## YOUR INSTRUCTIONS
Across the entries that follow, count the lines with the string "agent" and reply with that count alone.

Segment Start: RECORD EXTRACTS

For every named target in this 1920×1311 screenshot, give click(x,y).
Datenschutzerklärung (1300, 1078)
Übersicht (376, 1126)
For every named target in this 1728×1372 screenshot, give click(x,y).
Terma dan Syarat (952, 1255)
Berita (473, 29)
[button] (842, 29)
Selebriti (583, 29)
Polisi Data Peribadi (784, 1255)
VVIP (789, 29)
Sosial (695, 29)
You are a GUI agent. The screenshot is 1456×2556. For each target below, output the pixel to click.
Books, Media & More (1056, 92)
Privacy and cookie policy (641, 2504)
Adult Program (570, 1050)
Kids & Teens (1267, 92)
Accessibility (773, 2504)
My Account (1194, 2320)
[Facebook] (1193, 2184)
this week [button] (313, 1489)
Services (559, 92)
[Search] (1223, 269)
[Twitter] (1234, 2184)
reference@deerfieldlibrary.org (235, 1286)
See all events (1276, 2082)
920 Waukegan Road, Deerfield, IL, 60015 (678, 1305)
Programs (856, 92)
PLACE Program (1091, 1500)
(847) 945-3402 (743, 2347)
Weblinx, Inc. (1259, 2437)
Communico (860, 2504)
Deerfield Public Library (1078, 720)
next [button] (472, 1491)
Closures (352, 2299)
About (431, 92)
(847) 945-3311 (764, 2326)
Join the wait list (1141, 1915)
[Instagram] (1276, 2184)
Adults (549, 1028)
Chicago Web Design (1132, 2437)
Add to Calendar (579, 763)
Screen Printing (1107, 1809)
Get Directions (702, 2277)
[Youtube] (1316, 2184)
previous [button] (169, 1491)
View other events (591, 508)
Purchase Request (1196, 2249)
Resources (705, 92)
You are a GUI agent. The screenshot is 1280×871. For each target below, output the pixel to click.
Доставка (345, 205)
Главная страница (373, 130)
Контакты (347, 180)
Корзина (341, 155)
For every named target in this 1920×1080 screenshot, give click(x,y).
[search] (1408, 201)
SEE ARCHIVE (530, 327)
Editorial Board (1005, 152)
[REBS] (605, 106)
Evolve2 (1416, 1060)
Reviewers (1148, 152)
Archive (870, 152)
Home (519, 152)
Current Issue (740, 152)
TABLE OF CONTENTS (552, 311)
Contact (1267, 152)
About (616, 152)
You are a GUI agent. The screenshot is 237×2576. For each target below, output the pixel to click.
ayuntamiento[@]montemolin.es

Segment End: RECORD EXTRACTS

## RESPONSE TO THE TASK
3